With so much Kuntar and worries about war with Hezbollah in the news, it’s easy to forget that Interior Minister Silvan Shalom resigned amid numerous allegations of sexual harassment by former employees. The papers remedy that by putting his face on the front page and headlining the senior Likud minister’s departure from political life.

Israel Hayom calls Shalom’s announcement of his resignation “a political quake.” Yedioth Ahronoth notes that after 20 years in office, with posts as lofty as deputy prime minister, foreign minister, finance minister and interior minister, it took just four days of mounting allegations to get Shalom to say shalom.

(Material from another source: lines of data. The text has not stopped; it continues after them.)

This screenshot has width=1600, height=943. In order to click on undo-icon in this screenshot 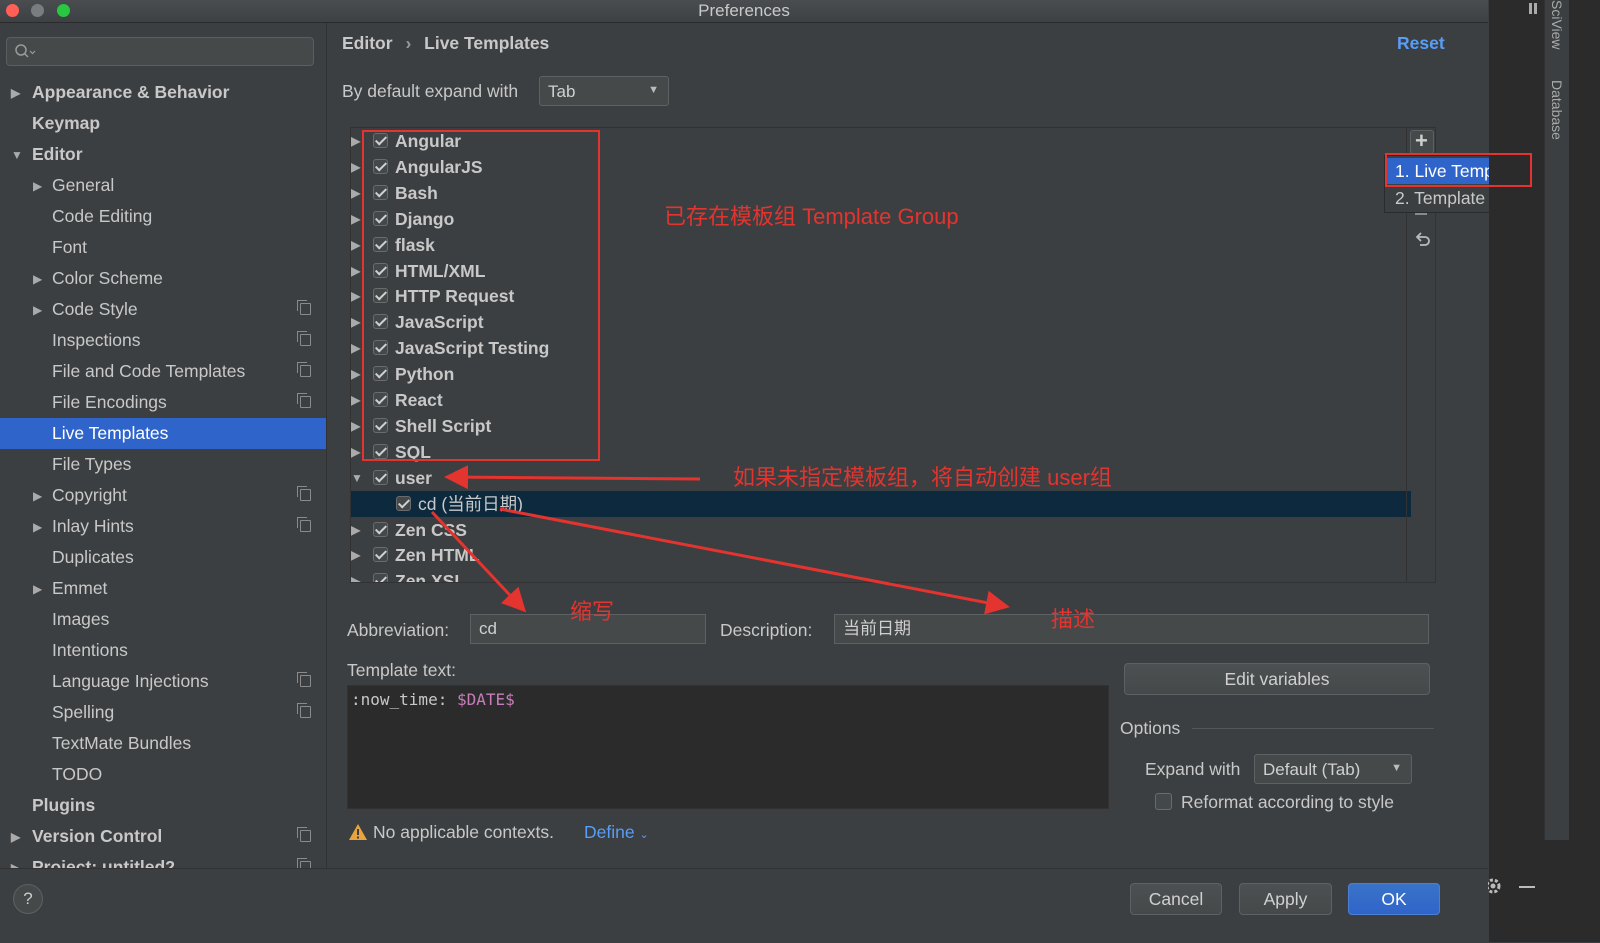, I will do `click(1423, 241)`.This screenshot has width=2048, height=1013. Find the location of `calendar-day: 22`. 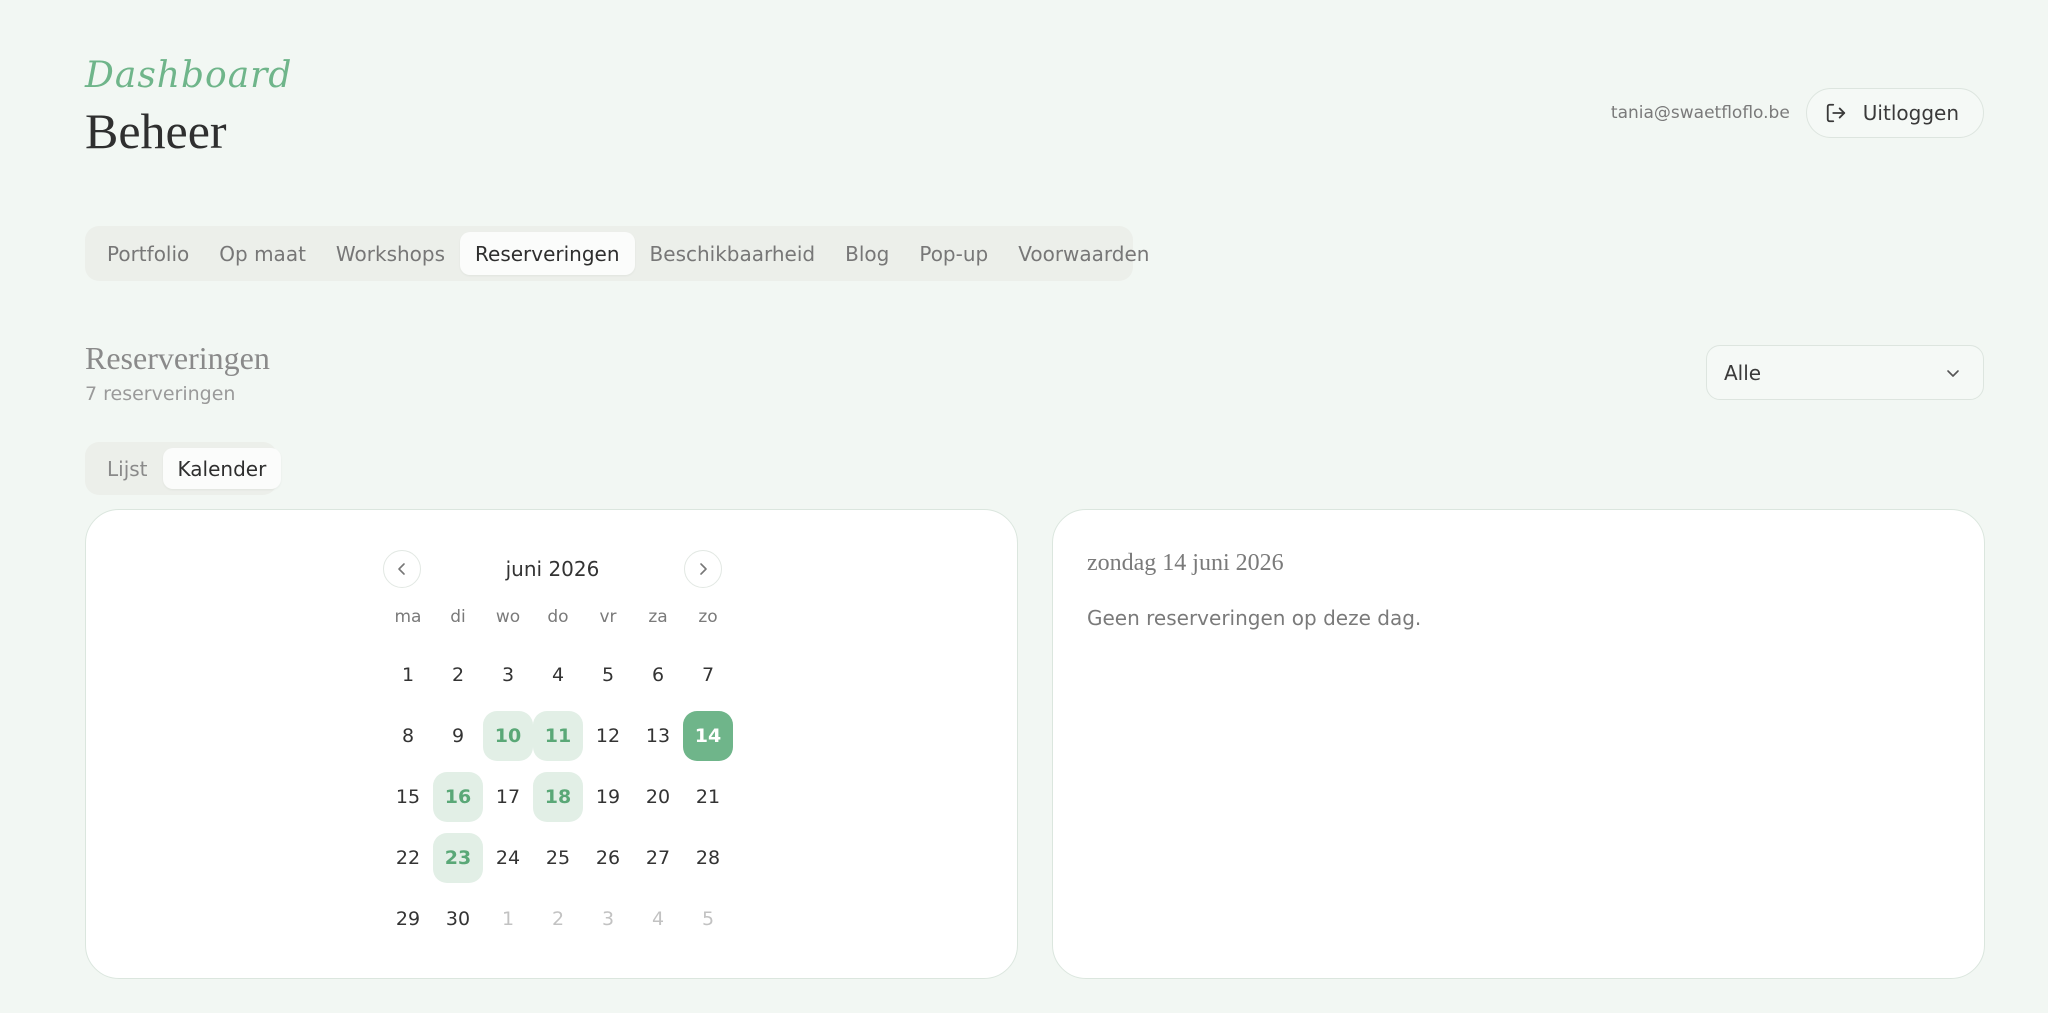

calendar-day: 22 is located at coordinates (408, 858).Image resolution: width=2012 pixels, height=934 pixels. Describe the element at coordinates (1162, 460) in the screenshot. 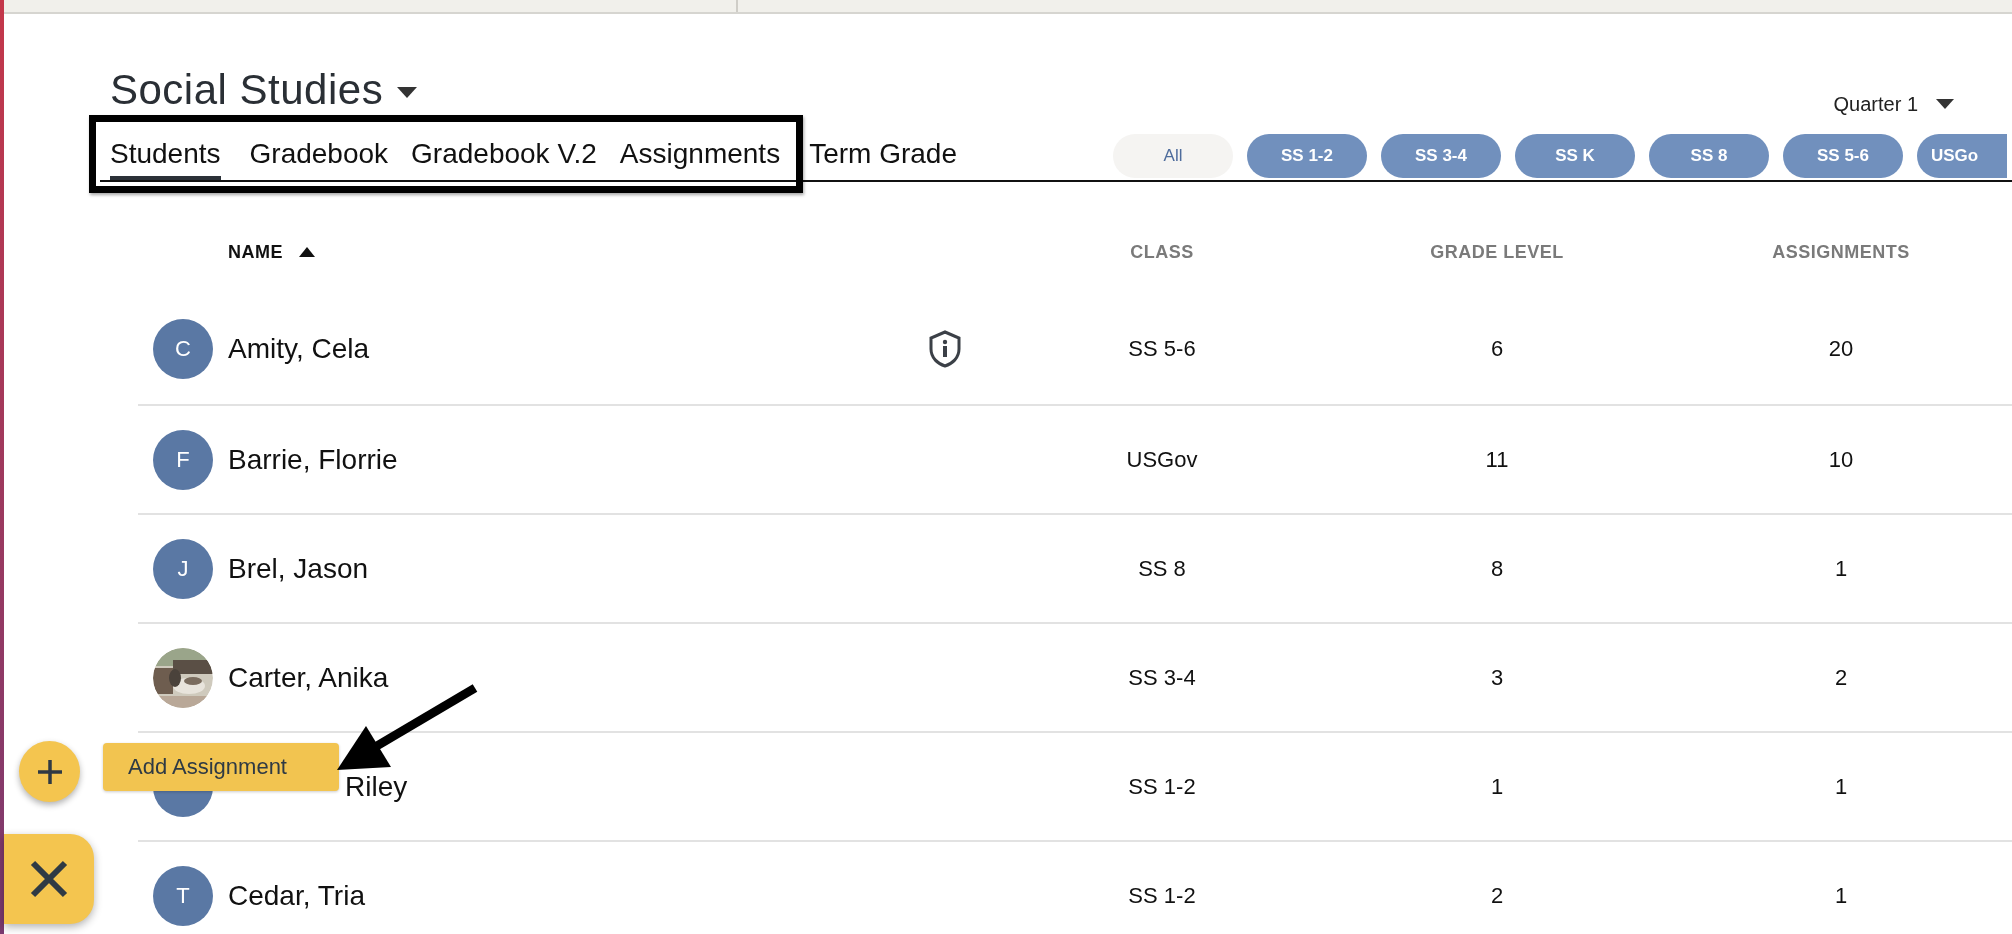

I see `table-cell: USGov` at that location.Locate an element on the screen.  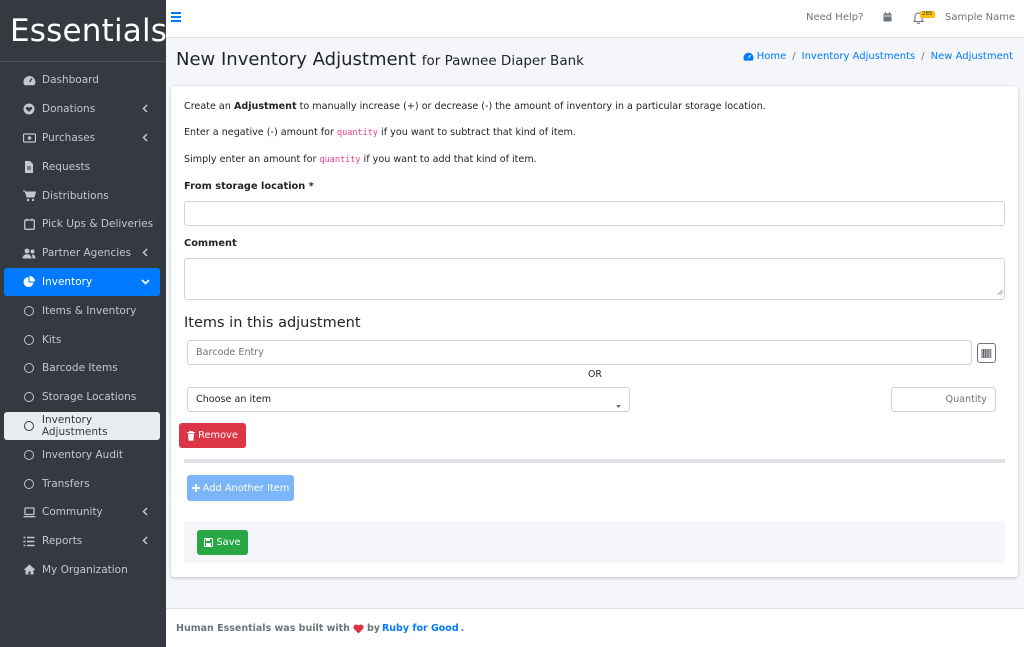
home-icon is located at coordinates (29, 570).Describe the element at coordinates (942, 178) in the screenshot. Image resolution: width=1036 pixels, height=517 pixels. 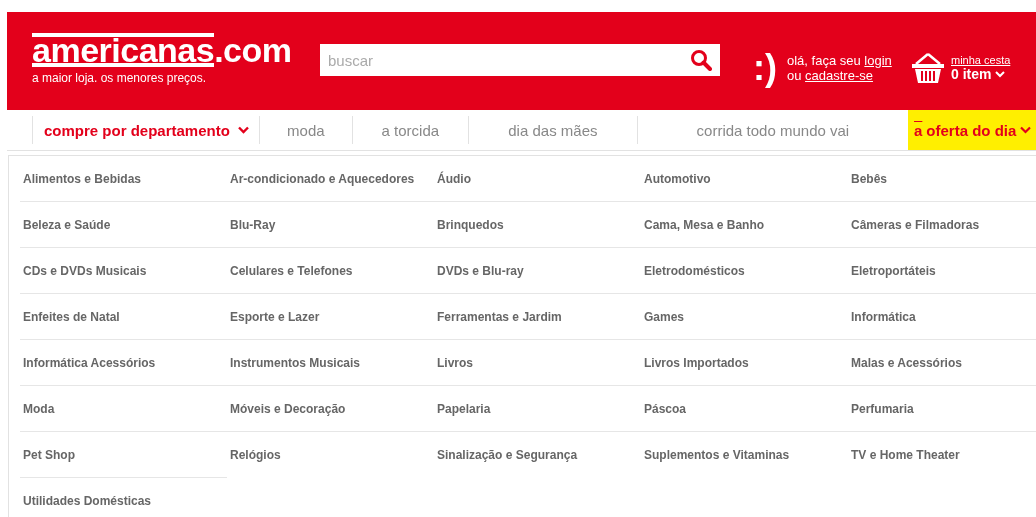
I see `department-link: Bebês` at that location.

Haaretz’s Yossi Verter jabs the knife deep into Shalom’s pride in a front page op-ed, writing that Shalom was a highly educated politician “who was always proud of his formal education” and many degrees.(According to the Foreign Ministry webpage, Shalom has a B.A. in economics, a C.P.A., an L.L.B and an M.A.)

“One thing he apparently never learned: that over the years the norms here have changed,” Verter says.

Most of the alleged sexual harassment claims took place after former president Moshe Katzav was convicted on similar charges, as well as fellow politicians Haim Ramon and Yitzhak Mordechai, and yet “didn’t the enlightened and experienced man, a lawyer in his education, learn from the bitter experience of his colleagues, the three of whom were good friends at various times?” Verter asks.

Update: The allegations against Shalom were not substantiated and the investigation was subsequently closed.